What is a unique access token?

As CloudWatch Postman is firstly meant to be called by a client-side application, unique access tokens can secure a little bit more the API endpoints.

You need to exchange your client token to obtain a unique access token. The latter have a default expiration of one hour.

When is a unique access token used?

Every endpoint, except the POST /token one, needs an accessToken to be requested. We advise you to fetch it on your client-side application as soon as possible if you know that you will need to query the API.

How to get a unique access token?

You can fetch an accessToken on the POST /token endpoint with your client token.

How to generate your client token

This section explains how to generate an client token to request an access token for the API.

You will needs these values:

  • the current timestamp,
  • a random salt value,
  • your CLIENT_SECRET_KEY,

Concatenate these 3 values and hash them with a sha256 algorithm digested in base64. Here is an example in JavaScript:

import crypto from 'crypto'

const data = `${timestamp}${salt}${appSecretKey}`
const hash = crypto.createHash('sha256').update(data).digest('base64')

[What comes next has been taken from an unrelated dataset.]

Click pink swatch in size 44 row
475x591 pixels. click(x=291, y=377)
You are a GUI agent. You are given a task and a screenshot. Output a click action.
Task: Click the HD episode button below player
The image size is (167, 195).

Then, generate your token:

  • concatenate the date, the salt value and the hash with a :: delimiter,
  • encode this string in base64.

Here is an example in JavaScript:

Buffer.from([timestamp, salt, hash].join('::')).toString('base64')

Tokens usage

Name Usage How to get it Expiration
Access token An access token is used for each call to the API endpoints, except POST /token and GET /test. It has to be included in the JSON body of your calls along with your other parameters { accessToken: "aValidAccessToken" }. You can fetch a valid access token on POST /token with your client token. By default, an access token has a one hour validity from the moment it is sent to the client.
Client token The client token is used to fetch a valid access token on POST /token. It has to be included in the JSON body of your call { clientToken: 'yourClientToken'}. You have to generate your client token on your side. By default, a client token has a one day validity from the moment it is generated on your side.

API

You can check the existing endpoints of this API in the documentation.

Configuration with Dotenv

You can set some variables with a .env file and start the app with:

npm run serve

Example

# .env
AWS_ACCESS_KEY_ID=***
AWS_SECRET_ACCESS_KEY=***
AWS_REGION=***
CLIENT_SECRET_KEY=***
ACCESS_TOKEN_SECRET_KEY=***

Variables

The following variables can be setup in the .env file:

Variable Requirement Description Default value
AWS_ACCESS_KEY_ID Required The AWS IAM user access key id.
AWS_SECRET_ACCESS_KEY Required The AWS IAM user secret access key.
AWS_REGION Required The CloudWatch region
CLIENT_SECRET_KEY Required Your client secret key. You will share it on your consumer app to generate your client token.
ACCESS_TOKEN_SECRET_KEY Required Your access token secret key. It is used to generate all the access tokens.
PORT Optional The port on which the server is lauched 8080
CORS_ALLOWED_ORIGIN Optional A list of domain origins to which you grant the access to your API. Separate each origin with a comma: alice-in-wonderland.io, the-mad-hatter.com, tweedledee-tweedled.um *

Contributing

Please refer to the contributing documentation.